Roarke Horstmeyer: Visualizing New Biomedical Imaging Tools and Techniques

Roarke Horstmeyer will join the faculty of Duke University’s Department of Biomedical Engineering beginning July 1, 2018. With research focused on building new microscopes, cameras and computer algorithms to create better biomedical images, Horstmeyer will continue to advance bio-imaging techniques in his new role at Duke.

Today, researchers use a variety of imaging techniques to visualize and analyze biological systems, but there are limits to how much these tools can see. Many optical tools still capture lower resolution images, limited fields-of-view and slow video frame rates, all of which impact image clarity.

“These limits are felt across many areas of study, from the pathologist who cannot yet measure the fast dynamics of cells to neuroscientists who can only use light to monitor neural activity along the top surface of the brain,” says Horstmeyer. “In my research, I hope to address these shortcomings by creating new imaging technology to help uncover new information about how biological systems work.”

Currently, Horstmeyer is an Einstein International Postdoctoral Fellow with the Judkewitz lab at Charitè Medical School in Berlin, where he is working with neuroscientists to help improve their ability to optically measure the behavior and neural activity of living organisms. He’s already drawing recognition for his novel optical research.

In July, Horstmeyer was presented with the Young Researcher Award from the Erlangen Graduate School in Advanced Optical Technologies. As the 10th recipient of the award, he will serve as a guest professor at Friedrich Alexander University and will also perform research at the Max Planck Institute for the Science of Light in Erlangen, Germany.

When he assumes the guest role during the first months of 2018, Horstmeyer plans to pursue two different collaborative projects. The first involves building a new type of microscope that can capture gigapixel-sized images and simultaneously classify what is present within the images.

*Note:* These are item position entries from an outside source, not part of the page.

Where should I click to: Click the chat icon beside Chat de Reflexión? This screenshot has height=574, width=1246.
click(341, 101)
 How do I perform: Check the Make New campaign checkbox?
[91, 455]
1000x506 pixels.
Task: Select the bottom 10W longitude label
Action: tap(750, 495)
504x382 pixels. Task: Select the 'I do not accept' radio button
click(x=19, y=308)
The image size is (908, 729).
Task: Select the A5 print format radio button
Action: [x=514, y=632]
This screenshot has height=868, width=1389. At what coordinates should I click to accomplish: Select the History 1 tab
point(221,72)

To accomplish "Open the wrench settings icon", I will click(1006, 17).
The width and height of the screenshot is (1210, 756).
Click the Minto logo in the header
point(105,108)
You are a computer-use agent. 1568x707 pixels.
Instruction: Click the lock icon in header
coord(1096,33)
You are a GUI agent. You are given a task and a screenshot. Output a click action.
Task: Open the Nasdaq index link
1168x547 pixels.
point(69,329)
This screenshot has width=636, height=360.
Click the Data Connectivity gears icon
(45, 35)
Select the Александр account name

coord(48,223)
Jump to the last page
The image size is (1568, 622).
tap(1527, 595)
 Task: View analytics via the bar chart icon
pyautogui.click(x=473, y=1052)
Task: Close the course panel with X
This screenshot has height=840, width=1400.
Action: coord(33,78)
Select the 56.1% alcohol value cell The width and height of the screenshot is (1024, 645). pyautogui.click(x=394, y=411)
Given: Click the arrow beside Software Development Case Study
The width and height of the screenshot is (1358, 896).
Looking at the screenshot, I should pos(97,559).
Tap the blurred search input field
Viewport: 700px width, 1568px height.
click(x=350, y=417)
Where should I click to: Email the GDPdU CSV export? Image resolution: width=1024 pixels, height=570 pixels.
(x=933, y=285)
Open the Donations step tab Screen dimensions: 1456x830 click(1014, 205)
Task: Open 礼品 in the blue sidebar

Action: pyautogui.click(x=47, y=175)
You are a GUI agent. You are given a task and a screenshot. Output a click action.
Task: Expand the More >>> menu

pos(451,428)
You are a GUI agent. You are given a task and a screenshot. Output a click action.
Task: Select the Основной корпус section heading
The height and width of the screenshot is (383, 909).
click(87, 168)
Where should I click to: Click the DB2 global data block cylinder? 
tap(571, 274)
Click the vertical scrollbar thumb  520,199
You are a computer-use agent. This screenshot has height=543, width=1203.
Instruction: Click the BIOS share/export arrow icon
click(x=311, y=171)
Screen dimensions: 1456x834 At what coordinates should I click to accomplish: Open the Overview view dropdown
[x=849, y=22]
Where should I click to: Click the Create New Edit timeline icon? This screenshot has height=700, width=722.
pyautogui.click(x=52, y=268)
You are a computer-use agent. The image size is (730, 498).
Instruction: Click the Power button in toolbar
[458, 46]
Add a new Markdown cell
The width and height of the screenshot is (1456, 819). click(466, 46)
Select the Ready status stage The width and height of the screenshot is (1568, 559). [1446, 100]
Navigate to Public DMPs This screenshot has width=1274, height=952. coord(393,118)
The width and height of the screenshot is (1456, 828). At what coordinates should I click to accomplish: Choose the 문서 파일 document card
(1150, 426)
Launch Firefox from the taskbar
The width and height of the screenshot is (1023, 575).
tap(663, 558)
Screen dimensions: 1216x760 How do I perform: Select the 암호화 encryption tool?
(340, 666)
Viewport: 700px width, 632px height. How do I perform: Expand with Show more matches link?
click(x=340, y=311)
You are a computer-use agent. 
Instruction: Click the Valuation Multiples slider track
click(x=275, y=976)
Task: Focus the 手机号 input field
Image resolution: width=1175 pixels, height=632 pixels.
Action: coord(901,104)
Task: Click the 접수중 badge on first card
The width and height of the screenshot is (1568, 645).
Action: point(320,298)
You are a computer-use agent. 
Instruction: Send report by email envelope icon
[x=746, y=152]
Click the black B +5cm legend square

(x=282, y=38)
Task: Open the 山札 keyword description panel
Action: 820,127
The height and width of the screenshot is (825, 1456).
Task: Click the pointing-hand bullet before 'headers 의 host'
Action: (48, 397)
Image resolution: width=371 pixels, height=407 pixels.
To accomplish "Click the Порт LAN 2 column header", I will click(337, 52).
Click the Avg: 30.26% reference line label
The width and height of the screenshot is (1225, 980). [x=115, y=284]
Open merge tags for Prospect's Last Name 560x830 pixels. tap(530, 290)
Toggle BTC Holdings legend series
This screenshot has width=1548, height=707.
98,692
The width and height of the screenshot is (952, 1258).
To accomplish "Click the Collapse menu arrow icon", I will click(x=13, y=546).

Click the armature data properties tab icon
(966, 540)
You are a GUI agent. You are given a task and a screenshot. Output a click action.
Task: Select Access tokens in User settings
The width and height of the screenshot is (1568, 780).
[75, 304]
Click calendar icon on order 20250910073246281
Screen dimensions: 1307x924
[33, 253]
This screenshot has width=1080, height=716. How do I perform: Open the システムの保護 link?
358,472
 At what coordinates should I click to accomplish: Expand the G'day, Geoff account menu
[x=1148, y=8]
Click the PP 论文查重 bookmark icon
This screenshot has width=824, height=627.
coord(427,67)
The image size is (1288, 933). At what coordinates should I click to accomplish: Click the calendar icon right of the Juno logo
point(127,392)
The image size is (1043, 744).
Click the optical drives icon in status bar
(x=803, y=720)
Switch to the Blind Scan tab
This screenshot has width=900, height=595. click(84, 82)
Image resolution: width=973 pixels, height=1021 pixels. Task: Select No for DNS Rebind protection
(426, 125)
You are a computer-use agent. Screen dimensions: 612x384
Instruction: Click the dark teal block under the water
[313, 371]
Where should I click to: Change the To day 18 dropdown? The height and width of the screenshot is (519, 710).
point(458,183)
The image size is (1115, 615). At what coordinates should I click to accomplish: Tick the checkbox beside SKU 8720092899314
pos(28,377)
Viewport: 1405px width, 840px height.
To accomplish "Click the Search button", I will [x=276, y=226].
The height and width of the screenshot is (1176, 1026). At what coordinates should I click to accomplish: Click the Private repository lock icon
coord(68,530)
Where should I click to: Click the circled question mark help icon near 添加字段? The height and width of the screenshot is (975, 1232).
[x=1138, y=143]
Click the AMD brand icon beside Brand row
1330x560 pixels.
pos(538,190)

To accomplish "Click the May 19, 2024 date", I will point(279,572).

Ultimately, Horstmeyer says, this device would be useful for quickly and efficiently diagnosing diseases that can be identified within the bloodstream or in small tissue sections, such as malaria, tuberculosis or even certain intestinal parasites.

“We’re also trying to determine if this tool might be useful for researchers who are trying to determine if certain tissue legions, such as breast legions, show a risk of progressing cancer,” says Horstmeyer. “Many of these are planned tests at this stage, but we’re quite hopeful they will work out.”

Through his second project, Horstmeyer will learn about how new techniques to record high resolution movies at over one million frames-per-second can be applied to neuroscience. Because these movies provide researchers with a high resolution in both space and time, researchers will be better equipped to measure fast events––a useful ability when studying neurons, each of which can fire 200 times per second.

“Neurons send very fast electrical signals to one another, so many events of interest in neuroscience happen very quickly inside––or at the interface––of neurons, and a large amount of work in neuroscience is devoted to measuring these fast events,” says Horstmeyer. “We believe that recording high-resolution movies of neuronal dynamics can hopefully offer some new insights into what is happening inside each neuronal cell body, as well as its associated axon and dendrites, as they send and receive signals.”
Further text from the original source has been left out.